Your task is to transcribe exactly, and only, the lines running from the one with "How do I perform: Click observation" to the end of the listing below, inclusive, with every picture left out.

***

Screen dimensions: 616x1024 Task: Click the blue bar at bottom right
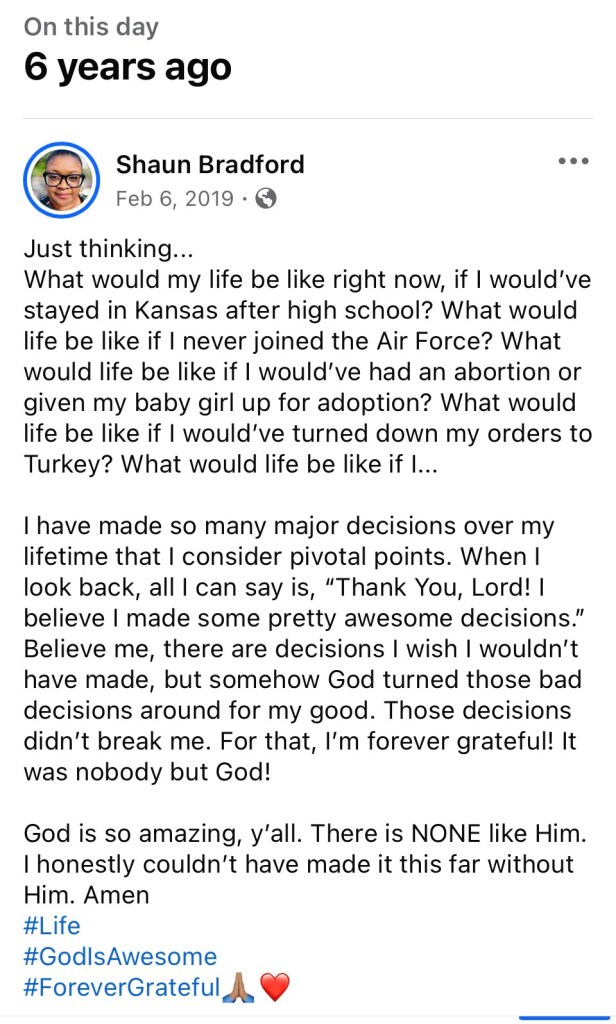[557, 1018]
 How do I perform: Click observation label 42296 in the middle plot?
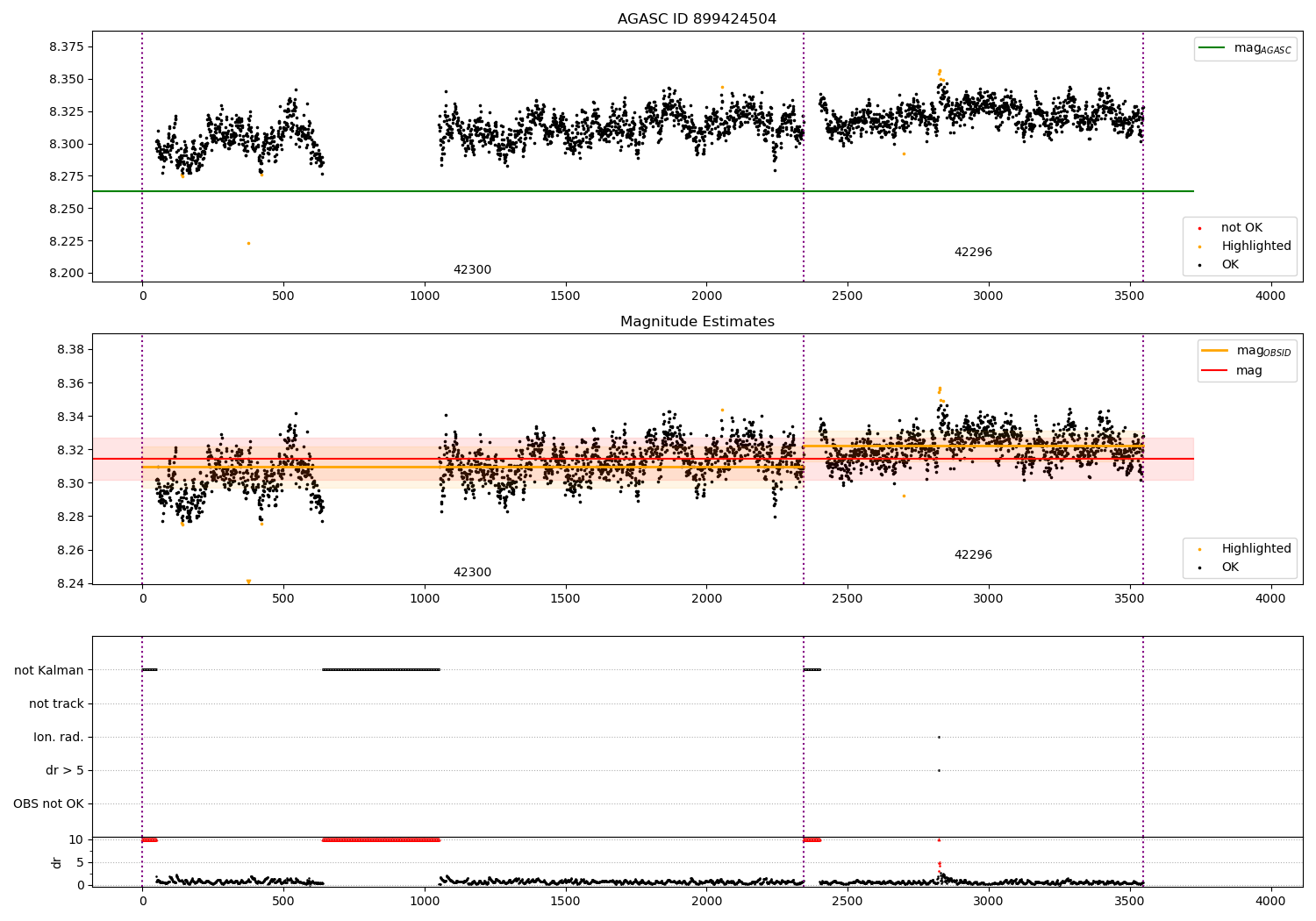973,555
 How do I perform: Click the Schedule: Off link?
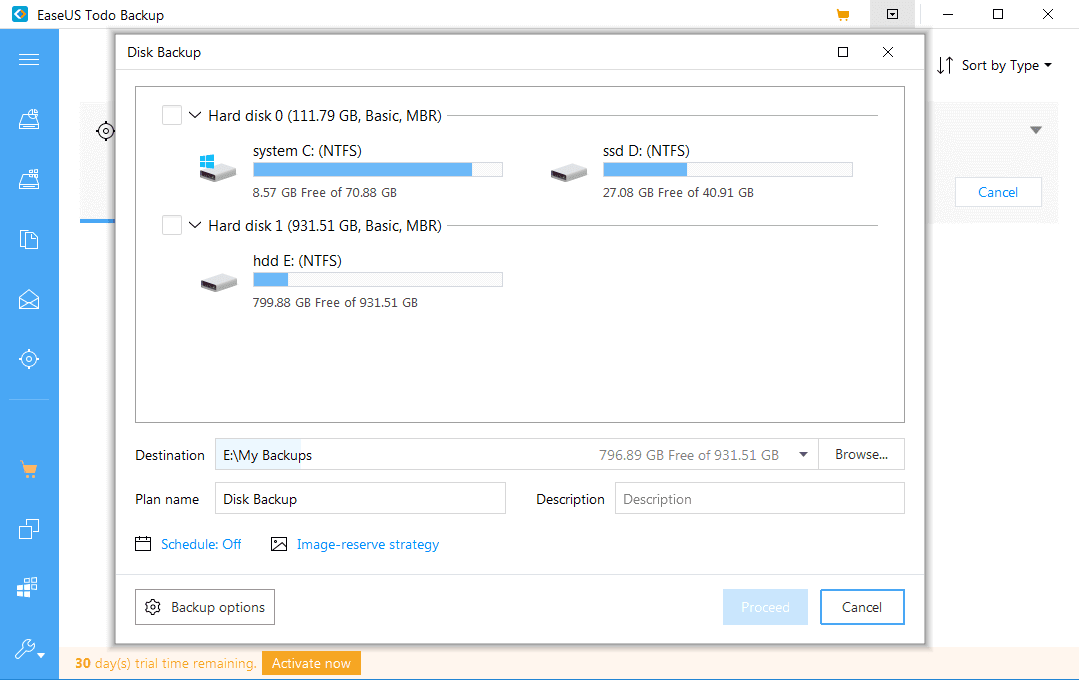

***

- **Answer to this exercise**:
 How do I perform: Click observation label 42296 in the middle plot?
973,555
 How do I perform: Click the Schedule: Off link?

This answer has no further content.